Team owner Jim Irsay said Tuesday that the running back will miss the rest of the season after opting for season-surgery on his injured neck. The former Giants star was injured two weeks ago during a game at San Francisco and had been debating whether to undergo surgery or see if he could recover with rest. Bradshaw has already been placed on the injured reserve list.

Irsay confirmed the news while to speaking to reporters at the NFL owners meeting in Washington.

The decision came sooner than some expected.

“Ahmad has obviously seen several specialists, collected a lot of information,” coach Chuck Pagano said Friday. “He’s going to take the next couple weeks to kind of sit back and decide where he’s going to go with this thing.”

Losing Bradshaw is yet another blow to a Colts offense that had already lost three starters with season-ending injuries — tight end Dwayne Allen (hip), running back Vick Ballard (knee) and left guard Donald Thomas (quad).

Indy (4-1) signed Bradshaw to a one-year contract in June, four months after he was released by the Giants in a salary-cap move and while he was still recovering from offseason foot surgery.

The Colts were hoping that Bradshaw could return to the form that produced two 1,000-yard seasons and two Super Bowl rings while with the Giants.

It’s been a strange journey back.

Bradshaw opened training camp on the physically unable to perform list and wasn’t activated until mid-August, after league officials noted that he had participated in a morning walk-through. He didn’t play in any of the preseason games, then rushed seven times for 26 yards in the Colts’ season-opening win over the Raiders.

He inherited the starting job the next week, after Ballard was injured in practice, finishing with 15 carries 65 yards and his first touchdown at Lucas Oil Stadium since stumbling in for the decisive score in the Giants’ 2012 Super Bowl win over New England.

Three days later, the Colts traded a first-round pick to Cleveland for Trent Richardson, the third overall pick in the 2012 draft.
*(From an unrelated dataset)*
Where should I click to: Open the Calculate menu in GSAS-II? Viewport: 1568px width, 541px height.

Bradshaw started against the 49ers but took a big shot early in the game, returned, then appeared to get hurt again after running into a linemen in the second quarter. He dropped to one knee and trainers appeared to be looking at his shoulder on the sideline. Again, Bradshaw returned, finishing the game with 19 carries for 95 yards and another score.

He hadn’t practiced or played since.

“He’s tired. He’s been doing a lot of traveling,” Pagano said Friday. “(Mentally) he’s great. He’s great.”
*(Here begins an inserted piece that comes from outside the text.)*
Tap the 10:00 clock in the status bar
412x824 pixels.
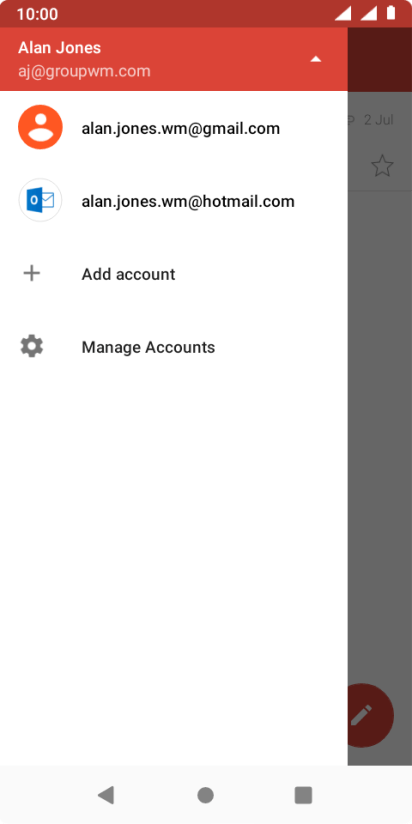(x=37, y=14)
In seven seasons, Bradshaw has rushed 962 times for 4,418 and 34 touchdowns. He’s also caught 139 passes for 1,129 yards and three scores.
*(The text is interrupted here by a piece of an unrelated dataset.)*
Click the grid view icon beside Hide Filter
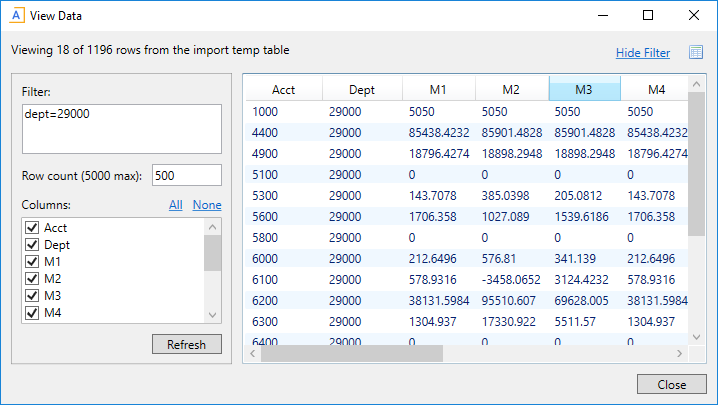 click(695, 52)
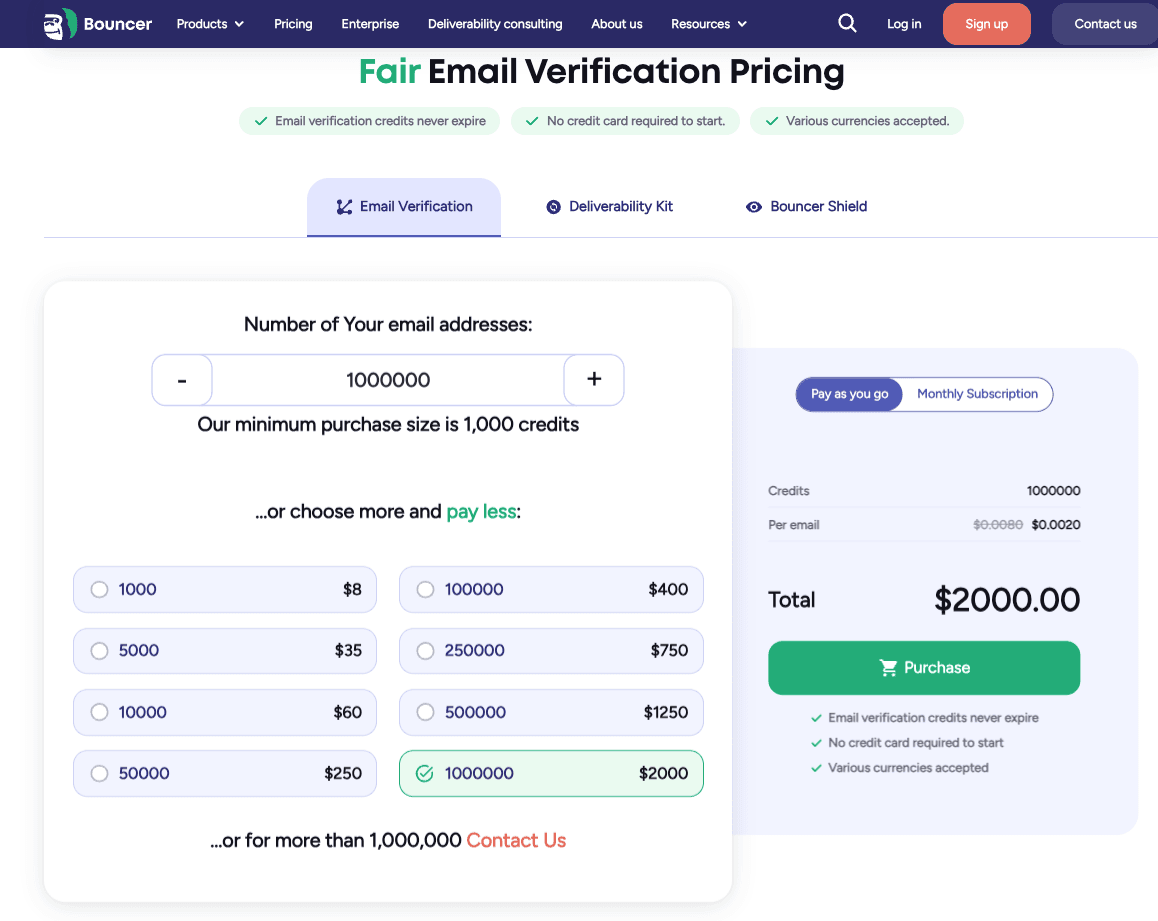Click the checkmark on the selected 1000000 option
The height and width of the screenshot is (921, 1158).
tap(424, 773)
Irsay told reporters that the Colts are not planning to make another big move for a running back and will instead look to Richardson and Donald Brown to take on bigger roles this season. Richardson has run 51 times for 151 yards and two TDs since joining the Colts. Brown, Indy’s first-round pick in 2009, has rushed 19 times for 157 yards and one TD — the winning score in Sunday’s 34-28 victory over previously unbeaten Seattle.

The Colts also waived fullback Robert Hughes, a sign that Indy expects starting fullback Stanley Havili to return from an ankle injury this week, and released rookie running back Kerwynn Williams, Indy’s seventh-round pick in April.